Try it =
Check each line of the data below for the word "Upvote", then extract the ones that have it.

§ §

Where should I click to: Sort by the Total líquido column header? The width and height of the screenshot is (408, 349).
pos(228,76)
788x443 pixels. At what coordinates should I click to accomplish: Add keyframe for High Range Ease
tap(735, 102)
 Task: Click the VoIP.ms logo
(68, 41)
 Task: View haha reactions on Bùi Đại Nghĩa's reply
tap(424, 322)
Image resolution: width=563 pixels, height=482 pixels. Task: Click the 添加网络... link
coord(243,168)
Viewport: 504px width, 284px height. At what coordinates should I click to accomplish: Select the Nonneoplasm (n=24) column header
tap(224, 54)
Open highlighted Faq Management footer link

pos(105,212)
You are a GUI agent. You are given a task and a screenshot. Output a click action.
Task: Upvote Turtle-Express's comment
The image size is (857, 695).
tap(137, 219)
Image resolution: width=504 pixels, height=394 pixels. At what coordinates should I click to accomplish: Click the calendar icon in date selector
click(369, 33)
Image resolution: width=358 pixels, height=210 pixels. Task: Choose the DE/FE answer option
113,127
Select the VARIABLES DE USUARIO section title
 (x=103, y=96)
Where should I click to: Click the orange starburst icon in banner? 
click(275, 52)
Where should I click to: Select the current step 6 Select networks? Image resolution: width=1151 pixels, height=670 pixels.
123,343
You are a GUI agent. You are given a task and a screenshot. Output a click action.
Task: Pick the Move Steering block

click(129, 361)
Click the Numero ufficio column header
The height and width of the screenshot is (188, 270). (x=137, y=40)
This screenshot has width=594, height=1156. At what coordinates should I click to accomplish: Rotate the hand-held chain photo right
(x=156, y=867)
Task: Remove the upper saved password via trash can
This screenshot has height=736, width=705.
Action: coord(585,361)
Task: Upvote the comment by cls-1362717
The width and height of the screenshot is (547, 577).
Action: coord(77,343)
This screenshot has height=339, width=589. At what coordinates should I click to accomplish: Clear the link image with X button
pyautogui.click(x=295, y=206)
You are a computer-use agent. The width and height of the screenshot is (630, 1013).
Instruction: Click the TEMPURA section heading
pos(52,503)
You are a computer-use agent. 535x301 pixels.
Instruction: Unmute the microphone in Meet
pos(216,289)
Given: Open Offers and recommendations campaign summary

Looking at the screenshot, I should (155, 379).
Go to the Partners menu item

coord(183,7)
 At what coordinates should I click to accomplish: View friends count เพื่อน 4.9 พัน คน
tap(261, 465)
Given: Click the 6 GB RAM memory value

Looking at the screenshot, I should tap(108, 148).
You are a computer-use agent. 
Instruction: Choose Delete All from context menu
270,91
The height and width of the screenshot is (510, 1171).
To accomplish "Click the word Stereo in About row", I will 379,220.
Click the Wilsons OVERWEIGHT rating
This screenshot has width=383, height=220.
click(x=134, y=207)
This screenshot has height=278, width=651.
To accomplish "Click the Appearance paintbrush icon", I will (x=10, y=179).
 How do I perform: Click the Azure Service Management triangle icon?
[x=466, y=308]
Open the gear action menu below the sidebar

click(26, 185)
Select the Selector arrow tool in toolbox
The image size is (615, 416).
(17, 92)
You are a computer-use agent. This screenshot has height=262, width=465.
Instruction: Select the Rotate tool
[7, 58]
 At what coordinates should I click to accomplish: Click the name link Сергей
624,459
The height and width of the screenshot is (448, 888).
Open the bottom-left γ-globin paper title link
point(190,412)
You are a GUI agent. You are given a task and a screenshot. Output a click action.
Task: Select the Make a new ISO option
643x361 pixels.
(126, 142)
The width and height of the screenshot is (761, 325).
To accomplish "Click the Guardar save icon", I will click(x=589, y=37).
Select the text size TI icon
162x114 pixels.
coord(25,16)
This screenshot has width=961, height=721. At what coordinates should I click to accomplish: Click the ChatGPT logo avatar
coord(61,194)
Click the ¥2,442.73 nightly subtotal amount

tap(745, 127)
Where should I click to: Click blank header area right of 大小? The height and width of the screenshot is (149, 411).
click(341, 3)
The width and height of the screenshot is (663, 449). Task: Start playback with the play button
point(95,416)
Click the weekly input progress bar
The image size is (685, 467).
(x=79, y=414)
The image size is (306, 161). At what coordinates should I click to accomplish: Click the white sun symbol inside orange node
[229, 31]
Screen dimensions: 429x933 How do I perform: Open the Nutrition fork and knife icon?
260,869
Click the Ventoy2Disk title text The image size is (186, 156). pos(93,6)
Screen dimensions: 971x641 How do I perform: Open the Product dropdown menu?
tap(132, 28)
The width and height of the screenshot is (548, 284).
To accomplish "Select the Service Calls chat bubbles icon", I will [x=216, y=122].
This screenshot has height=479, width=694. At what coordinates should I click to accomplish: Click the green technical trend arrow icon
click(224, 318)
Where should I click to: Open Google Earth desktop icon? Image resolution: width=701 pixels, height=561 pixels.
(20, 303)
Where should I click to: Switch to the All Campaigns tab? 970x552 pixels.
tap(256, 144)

§ §

Result =
Task: Upvote Turtle-Express's comment
Task: Upvote the comment by cls-1362717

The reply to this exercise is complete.